### Work instructions
Rewrite the forum thread on BB shooter bands between "So I was in" and "small in width?", inclusive, substituting "Chinese tube" for "theraband gold".

### Passage

>> Start

# BB shooter Bands



## Aras (Apr 2, 2011)

Hello everyone,

So I was in middle of pine natural making progress, and I thought- I should do a bb shooter. So what should be the dimmensions for shooting bb's with theraband gold? Tex - Shooter told me "5 mm by 7 mm by 20cm before tying", but I wonder if it isn't too small in width?

Thanks for answering!

Aras


----------



## Gib (Sep 21, 2010)

Sounds about right, BBs have such little mass its hard to get the right rubber to steel ratio. I have strayed away from using theraband gold for such little masses and instead use single strand of chinese tube each sides which seems the be the best for me.

Cheers


----------



## Rayshot (Feb 1, 2010)

I am a fan of BB shooting and agree with a dimension on the scale of what is mentioned above.

The band size I have used recently I really like is a straight cut (no taper), 5/16 (8mm) x 8 inches (20.3 cm) from fork tie to pouch tie and I draw to about 32 inches. This is the latex tex sells and is vey much like the Thera gold so try it out. It lasts quite well compared to the 3/4 to 1/2 taper I was using.

Maybe I haven't experimented enough but it seems to me that when shooting bbs with bands, the more accurately the bands are tied the same length, and cut the same width,for the whole length of the band, the better the accuracy. Also if the band is too short the band slap is ferocious depending on your catty and shooting style.


----------



## Gwilym (Dec 9, 2010)

I agree with the two above post i use really thin maybe less than tex said. You will need a light pouich though.


----------



## dgui (Jan 12, 2010)

You will have a better outcome if you will use Tex Shooter's Latex rather than any type of theraband. Latex is long lasting. A 1/16 inch thick pouch at no wider than 1/2 inch and no longer than 2 inch will get it there. 5/16 square cut latex and if you have to have tapered try 5/16 inch to 3/16 inch at an overall length of 10-1/2 inch but only to cut the bands. From pouch tie to fork tie 7-1/2 inch for power or 8-1/2 inch for long lasting bands and both of these work excellent for Butterfly. Have tried some other tapers and widths but for BB shooting this is the best in my opinion. If you can get the Latex from Tex it truly is the best.

>> End

### Data section
>> Start

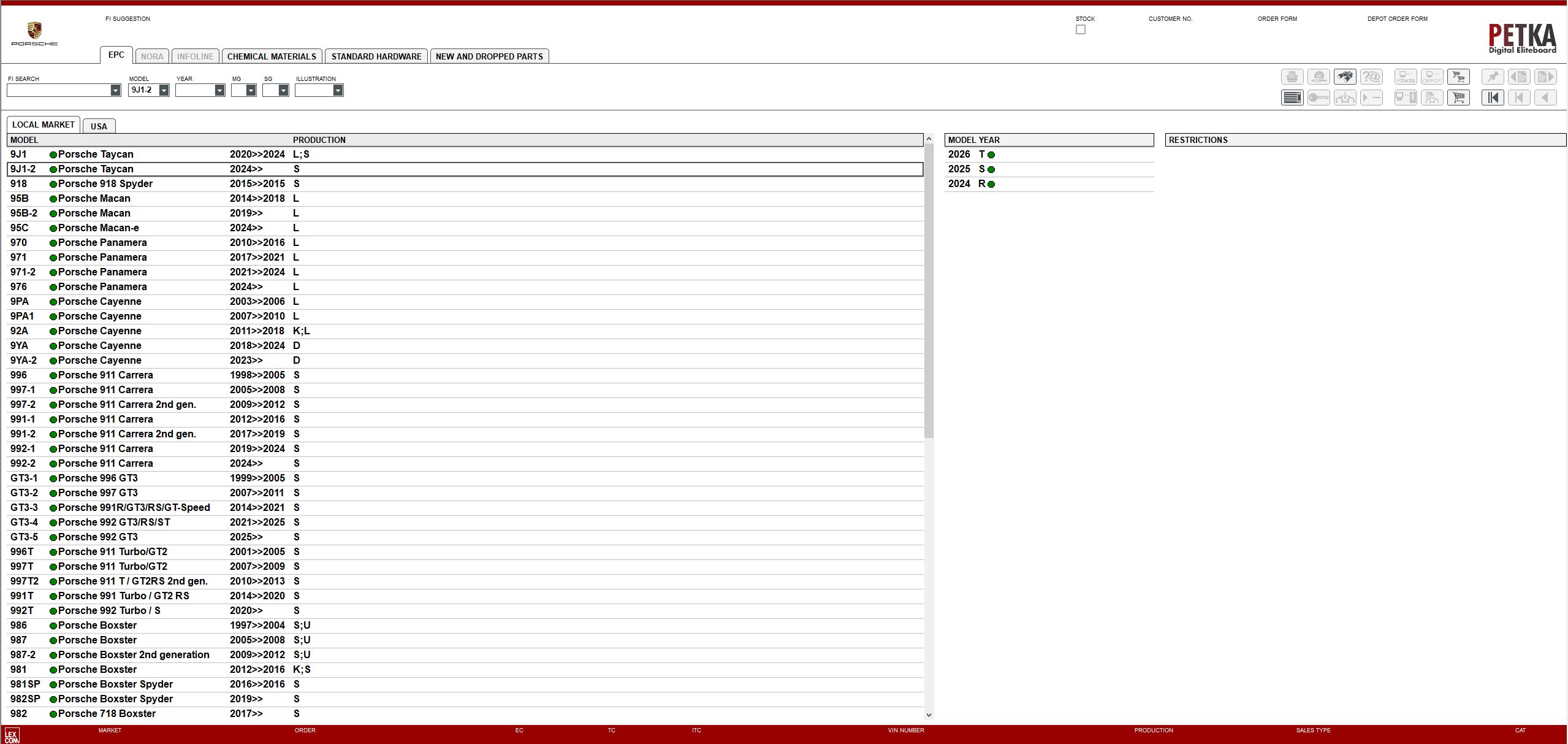Toggle the STOCK checkbox
The width and height of the screenshot is (1568, 744).
[1081, 29]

>> End

### Right answer
So I was in middle of pine natural making progress, and I thought- I should do a bb shooter. So what should be the dimmensions for shooting bb's with Chinese tube? Tex - Shooter told me "5 mm by 7 mm by 20cm before tying", but I wonder if it isn't too small in width?